On m’appelle Demon Copperhead
On m’appelle Demon Copperhead
Barbara Kingsolver
Voici un roman qui reprend une trame classique, celle du pauvre orphelin frappé de malchance, et qui cependant va s’en sortir, car il a bon fond et fait autant de bonnes que de mauvaises rencontres. Certes, dit comme ça… et pourtant, pourtant…
Voici surtout un trépidant roman social, qui reprend tous les éléments des drames traversant aujourd’hui la société nord-américaine. C’est un roman joyeux, enlevé, qui parle de la mort, de la drogue, de la misère.

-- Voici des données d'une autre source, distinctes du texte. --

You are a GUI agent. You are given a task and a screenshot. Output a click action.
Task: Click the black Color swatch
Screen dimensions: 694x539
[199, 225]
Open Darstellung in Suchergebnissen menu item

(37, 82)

C’est un roman grave qui évoque l’amour et la générosité. Barbara Kingsolver produit un roman profondément réaliste, adoptant pour le langage de son personnage le parler rural de la région des Appalaches (et très bien rendu par la traduction). Pour celles et ceux connaissent cette autrice, on retrouve ici ce qui fait le charme de L’arbre aux haricots, une grande tendresse pour l’enfance, sans mièvrerie. On suit le jeune Demon depuis sa vie de fils de mère célibataire toxicomane, à jeune pupille prometteur d’un entraîneur de football populaire, en passant par quelques familles d’accueil désastreuses. Demon a tout du personnage littéraire attachant, une grande candeur, de la gentillesse, et de nombreux ami.e.s et ange-gardiens qui lui permettront de garder la tête hors de l’eau (bien que l’on tremble parfois, puisque le drame est tout de même un ressort narratif puissant : notre héros va-t-il se sortir de cette mauvaise passe ??). Kingsolver est une grande écrivaine, fine observatrice de l’humain dont elle dépeint les vies avec finesse et humour, lisez ce roman pour le simple et bon plaisir d’une bonne lecture.
La postface rappelle que l’autrice a écrit un roman hommage, de fait une adaptation contemporaine de David Copperfield, dont elle reprend la trame et les principales figures, voire le nom de certains personnages. L’éditeur a poussé la chose jusqu’à commettre une couverture qui reprend celle de la première édition du roman de Charles Dickens. Adaptation très réussie et très documentée, où l’autrice alerte, entre autre, sur les ravages des addictions aux médicaments opioïdes (1mg de Fentanyl équivaut à 100mg de morphine…), et rappelle, s’il le fallait, que certaines choses ont hélas peu changé depuis le 19e. L’expression « c’est Zola » usitée pour dépeindre la misère a encore hélas de beaux jours devant elle.